When Paul sent Titus to Corinth to strengthen the believers there, he instructed him to build up that church in the grace of giving, and in a personal letter to the believers he also added his own appeal. “As ye abound in everything,” he pleaded, “in faith, and utterance, and knowledge, and in all diligence, and in your love to us, see that ye abound in this grace also,” “Now therefore perform the doing of it; that as there was a readiness to will, so there may be a performance also out of that which ye have. For if there be first a willing mind, it is accepted according to that a man hath, and not according to that he hath not.” “And God is able to make all grace abound toward you; that ye, always having all sufficiency in all things, may abound to every good work: ... being enriched in everything to all bountifulness, which causeth through us thanksgiving to God.” 2 Corinthians 8:7, 11, 12; 9:8-11.
Unselfish liberality threw the early church into a transport of joy; for the believers knew that their efforts were helping to send the gospel message to those in darkness.
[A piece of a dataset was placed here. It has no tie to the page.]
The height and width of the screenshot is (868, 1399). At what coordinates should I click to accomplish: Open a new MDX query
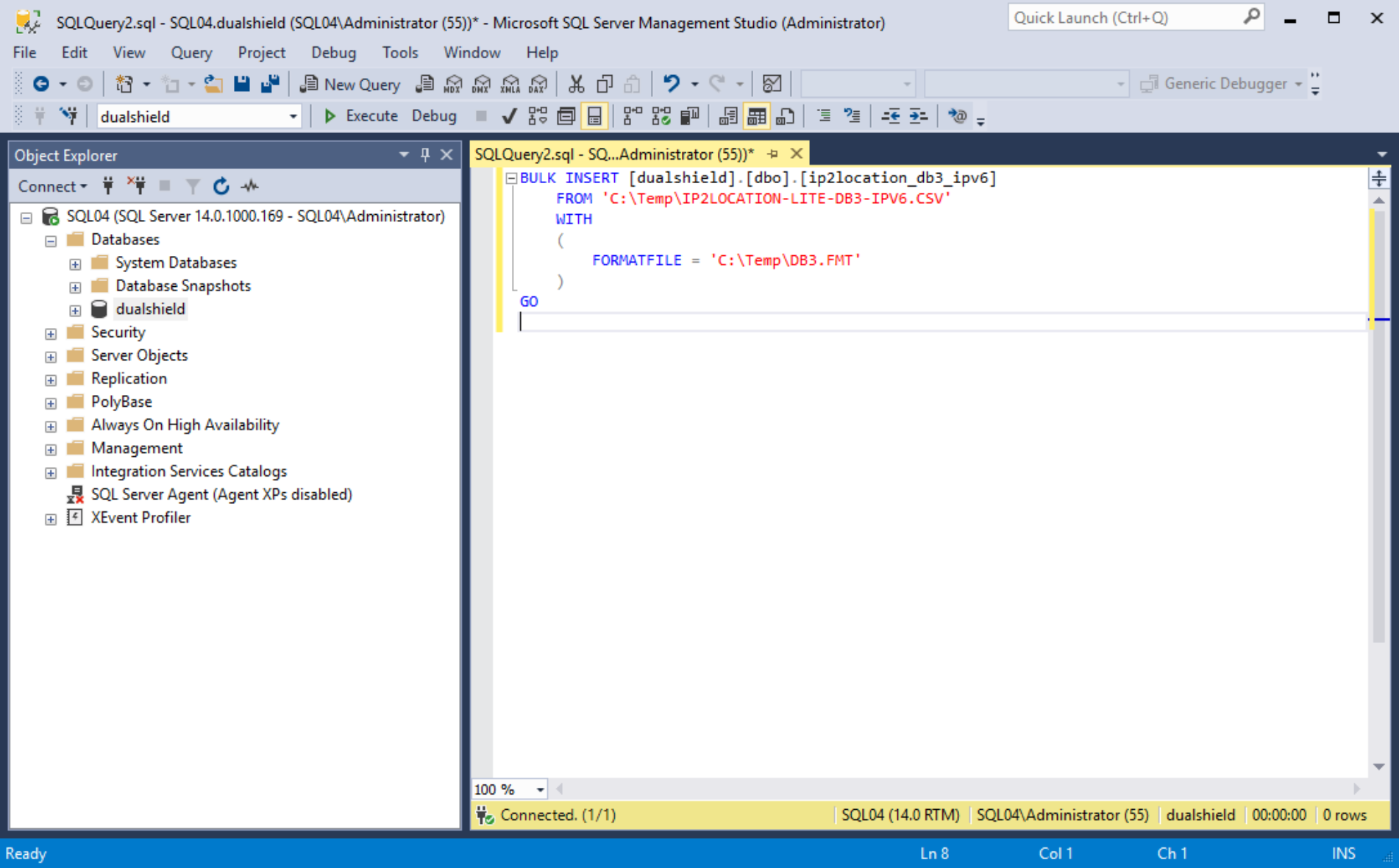[x=453, y=84]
Their benevolence testified that they had not received the grace of God in vain. What could produce such liberality but the sanctification of the Spirit? In the eyes of believers and unbelievers it was a miracle of grace.
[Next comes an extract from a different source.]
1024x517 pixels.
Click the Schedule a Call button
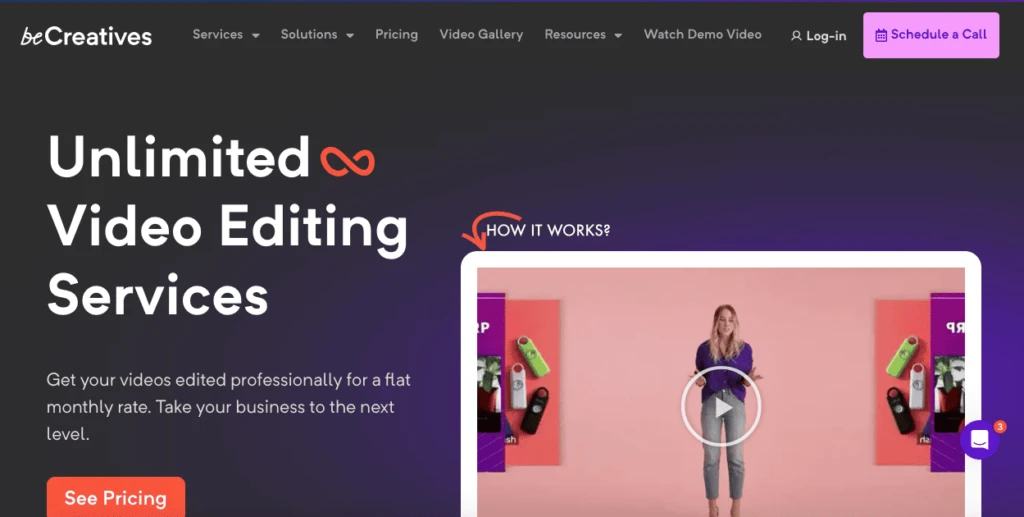(x=931, y=35)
Spiritual prosperity is closely bound up with Christian liberality. The followers of Christ should rejoice in the privilege of revealing in their lives the beneficence of their Redeemer. As they give to the Lord they have the assurance that their treasure is going before them to the heavenly courts. Would men make their property secure? Let them place it in the hands that bear the marks of the crucifixion. Would they enjoy their substance? Let them use it to bless the needy and suffering. Would they increase their possessions? Let them heed the divine injunction, “Honor the Lord with thy substance, and with the first fruits of all thine increase: so shall thy barns be filled with plenty, and thy presses shall burst out with new wine.” Proverbs 3:9, 10. Let them seek to retain their possessions for selfish purposes, and it will be to their eternal loss. But let their treasure be given to God, and from that moment it bears His inscription. It is sealed with His immutability.
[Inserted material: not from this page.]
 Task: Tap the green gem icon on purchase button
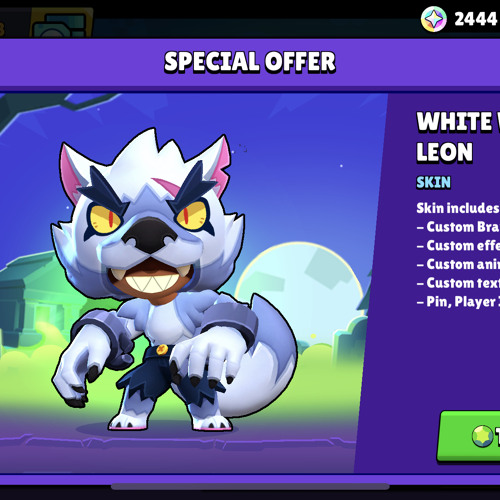point(482,436)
God declares, “Blessed are ye that sow beside all waters.” Isaiah 32:20. A continual imparting of God’s gifts wherever the cause of God or the needs of humanity demand our aid, does not tend to poverty. “There is that scattereth, and yet increaseth; and there is that withholdeth more than is meet, but it tendeth to poverty.” Proverbs 11:24. The sower multiplies his seed by casting it away. So it is with those who are faithful in distributing God’s gifts. By imparting they increase their blessings. “Give, and it shall be given unto you,” God has promised; “good measure, pressed down, and shaken together, and running over, shall men give into your bosom.” Luke 6:38.